ASSIGNED TASK:
An exact transcription of the lines from the one holding "Given: Click the Dieser PC computer icon" to the end of the entries below, and nothing more, is the required answer. Please omit the pictures.

------ DATA PROVIDED

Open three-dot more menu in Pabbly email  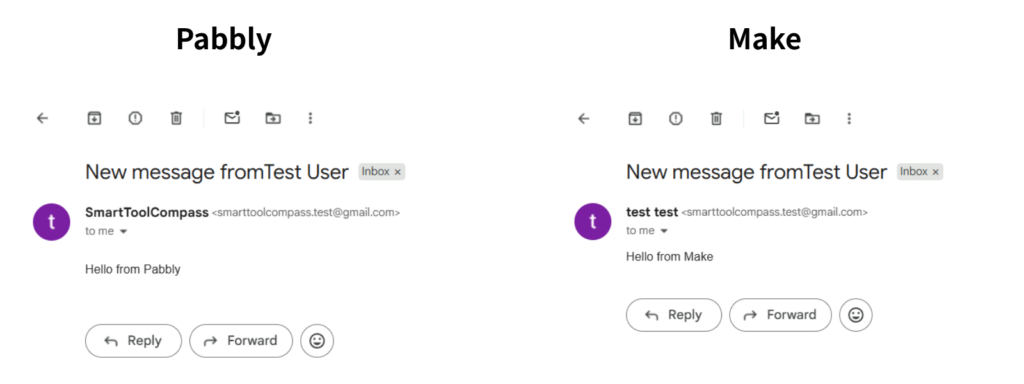[310, 118]
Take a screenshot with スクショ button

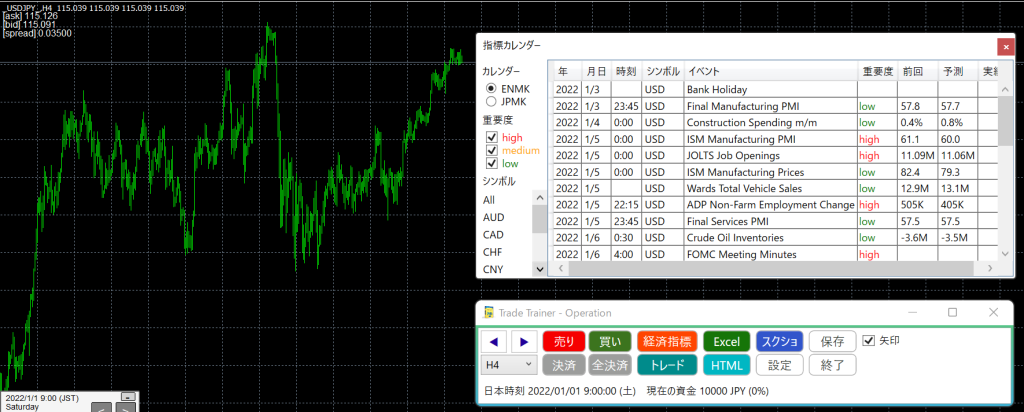point(780,341)
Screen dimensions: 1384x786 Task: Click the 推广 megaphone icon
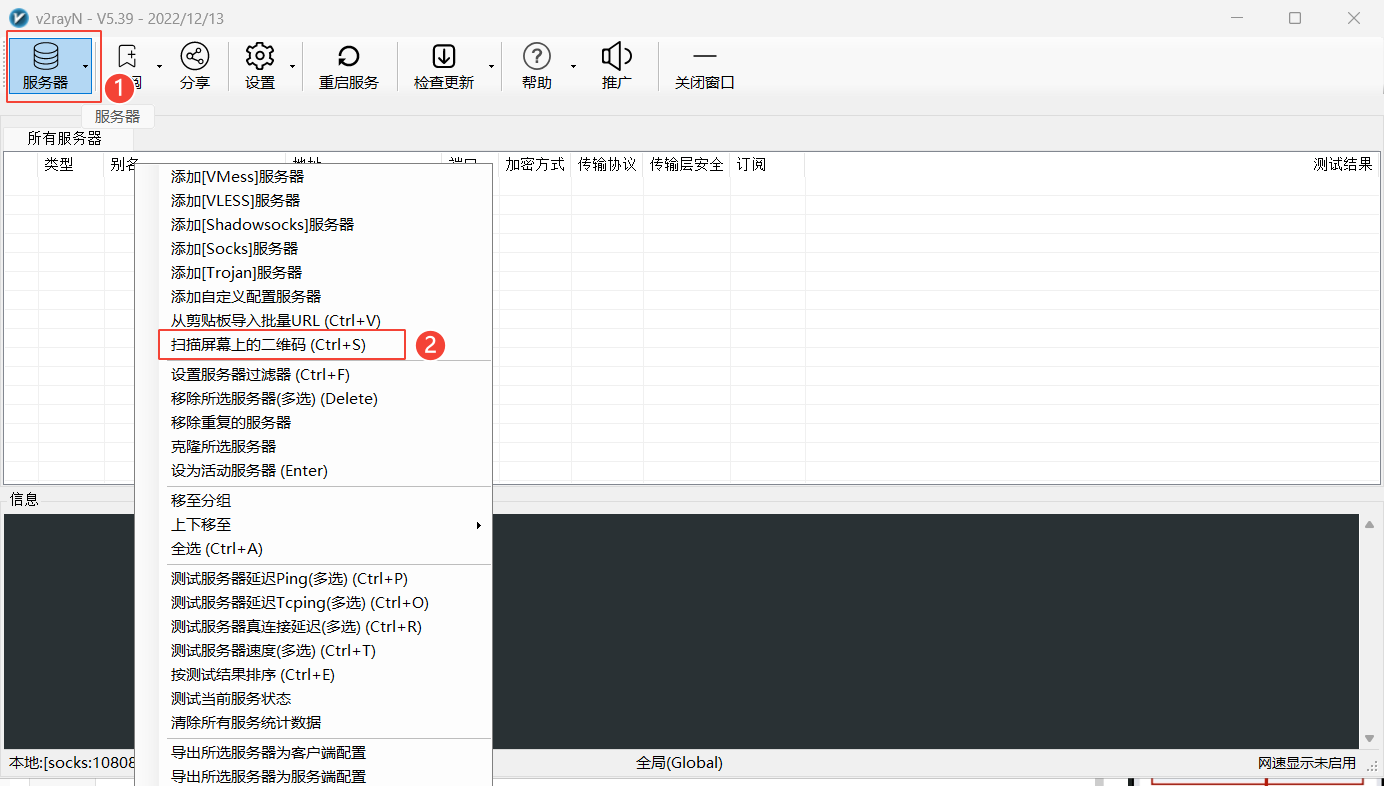point(617,57)
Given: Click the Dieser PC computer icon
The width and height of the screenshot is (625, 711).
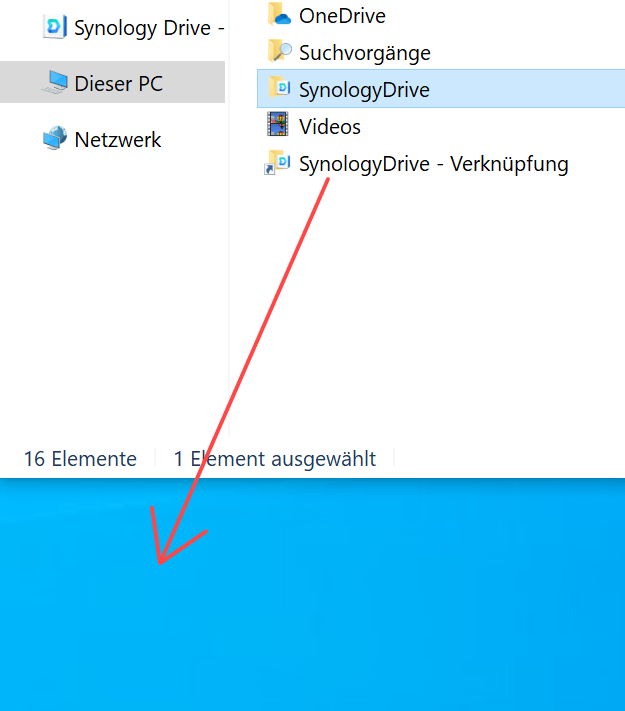Looking at the screenshot, I should coord(55,83).
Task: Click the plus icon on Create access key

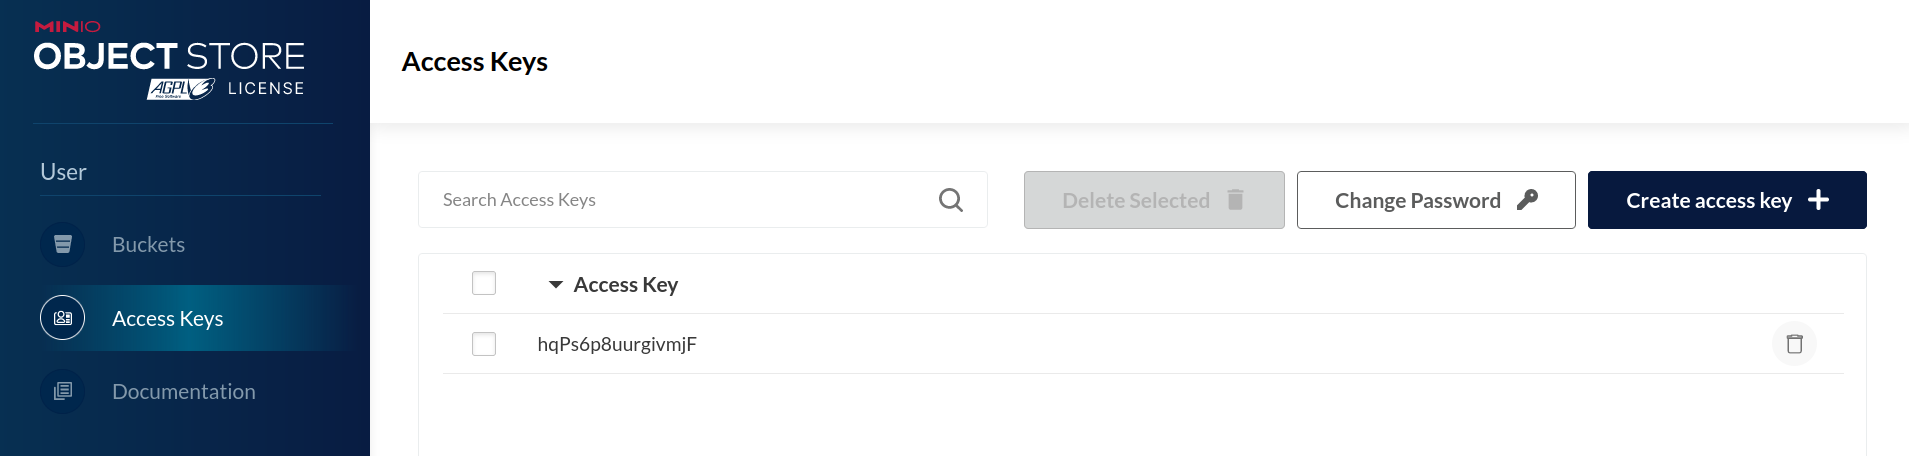Action: [1819, 200]
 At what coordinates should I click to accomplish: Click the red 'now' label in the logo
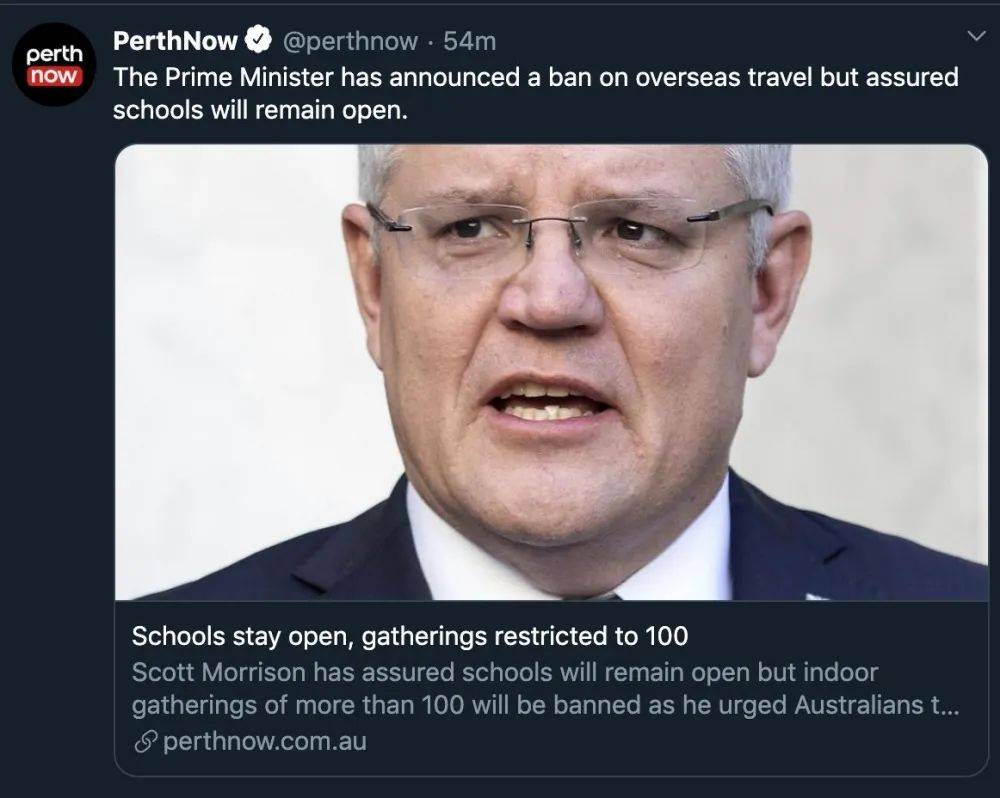point(55,77)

------------

YOUR SOLUTION:
Given: Click the Dieser PC computer icon
The width and height of the screenshot is (625, 711).
Looking at the screenshot, I should coord(55,83).
Task: Click the plus icon on Create access key

Action: [1819, 200]
 At what coordinates should I click to accomplish: Click the red 'now' label in the logo
point(55,77)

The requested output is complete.